* _Your goal_: Quote the records below word for word, leaving out the pictures.

* _Data for the task_:
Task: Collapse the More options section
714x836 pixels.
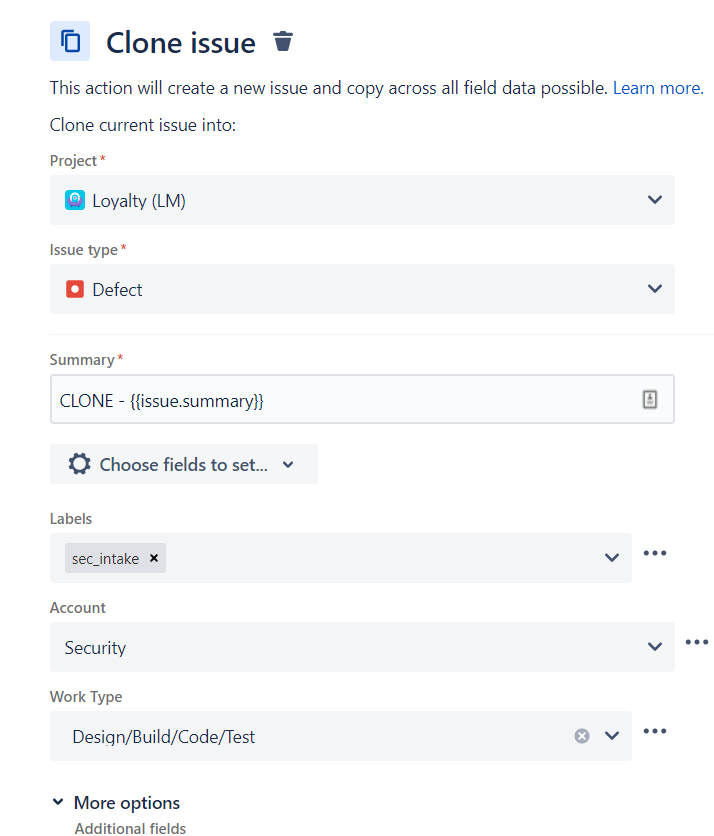Action: [59, 802]
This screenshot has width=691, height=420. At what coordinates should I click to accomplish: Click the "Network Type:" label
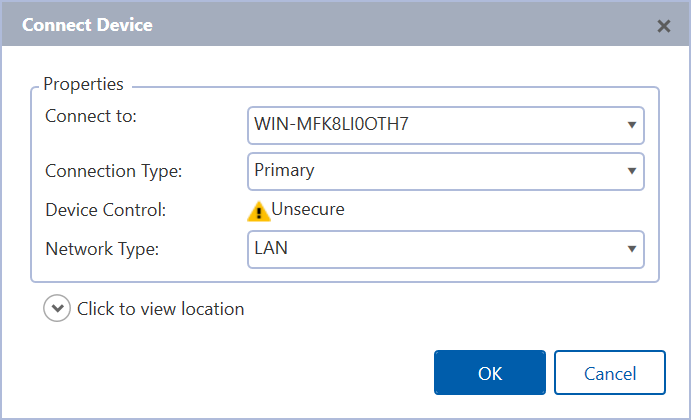(x=101, y=249)
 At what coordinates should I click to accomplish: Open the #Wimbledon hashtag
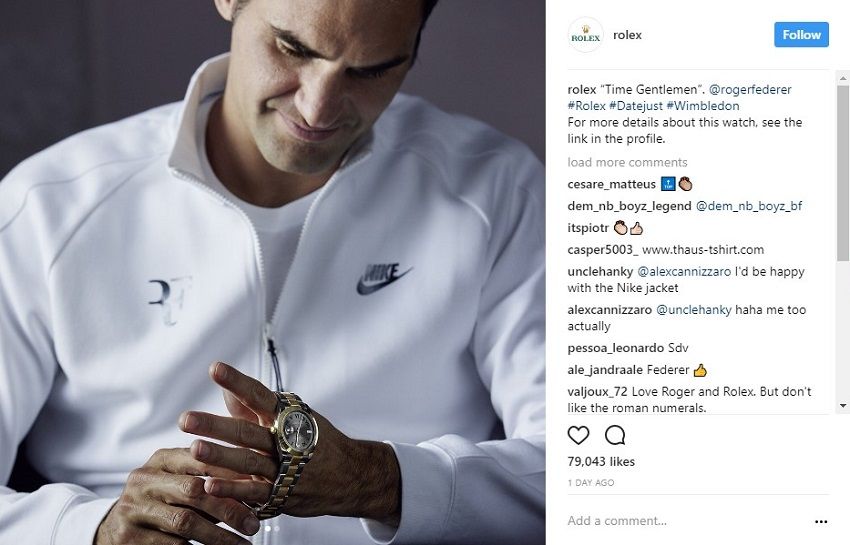(703, 106)
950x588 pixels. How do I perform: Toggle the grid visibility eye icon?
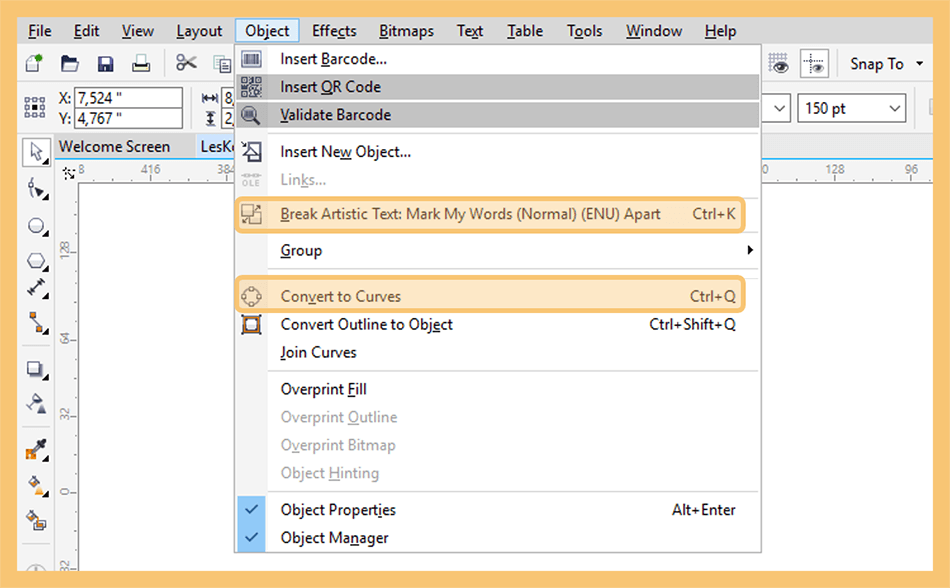click(779, 63)
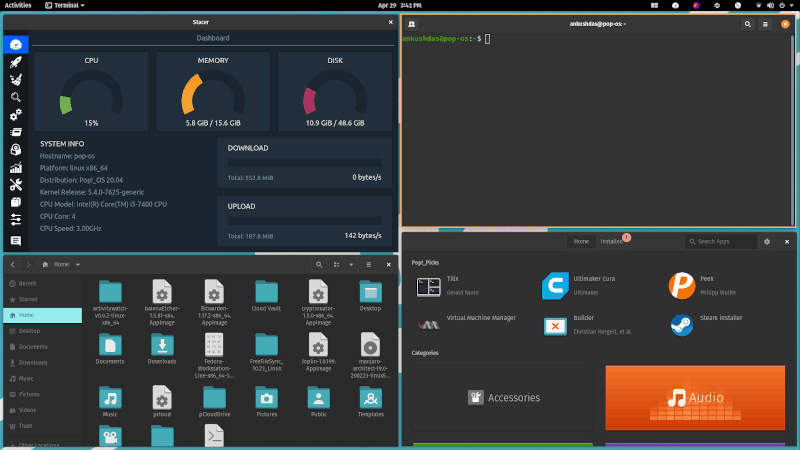Switch to the Installed tab in Pop Shop
Image resolution: width=800 pixels, height=450 pixels.
coord(610,242)
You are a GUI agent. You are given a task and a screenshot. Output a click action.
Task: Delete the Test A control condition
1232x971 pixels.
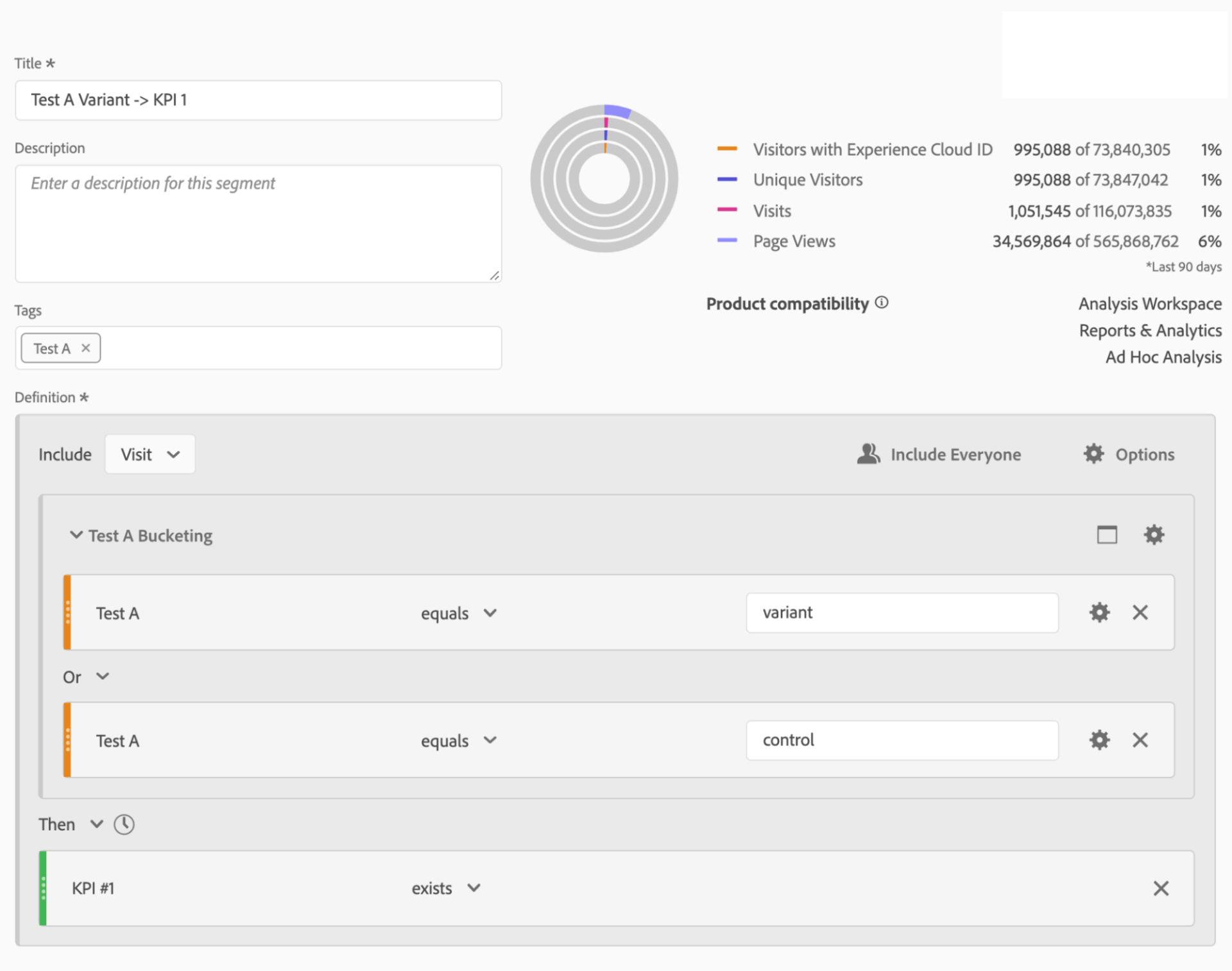[1140, 739]
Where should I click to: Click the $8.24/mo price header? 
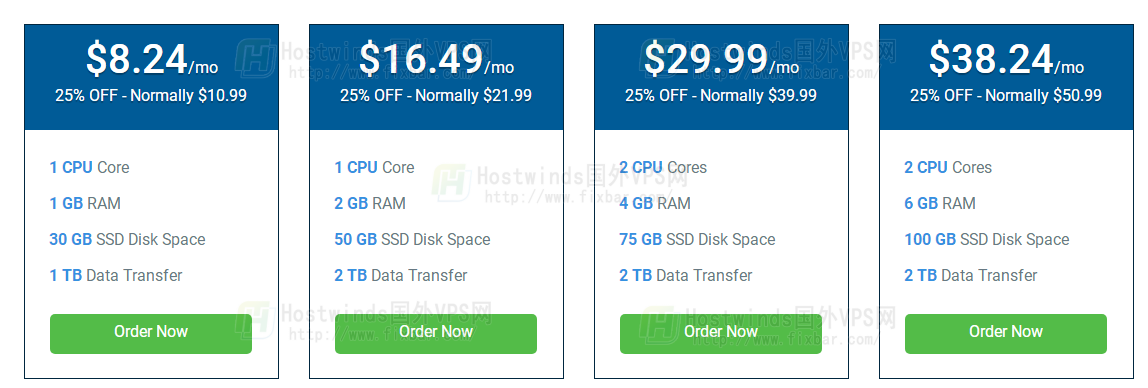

* _Exercise solution_:
Task: Collapse the More options section
714x836 pixels.
Action: [59, 802]
This screenshot has width=691, height=420. At what coordinates should I click to accomplish: Click the "Network Type:" label
(x=101, y=249)
 At what coordinates should I click to accomplish: Open the #Wimbledon hashtag
(703, 106)
950x588 pixels. How do I perform: Toggle the grid visibility eye icon?
click(779, 63)
Switch to the Installed tab in Pop Shop
Image resolution: width=800 pixels, height=450 pixels.
coord(610,242)
You are a GUI agent. You are given a task and a screenshot. Output a click action.
Task: Delete the Test A control condition
1232x971 pixels.
[1140, 739]
Where should I click to: Click the $8.24/mo price header? 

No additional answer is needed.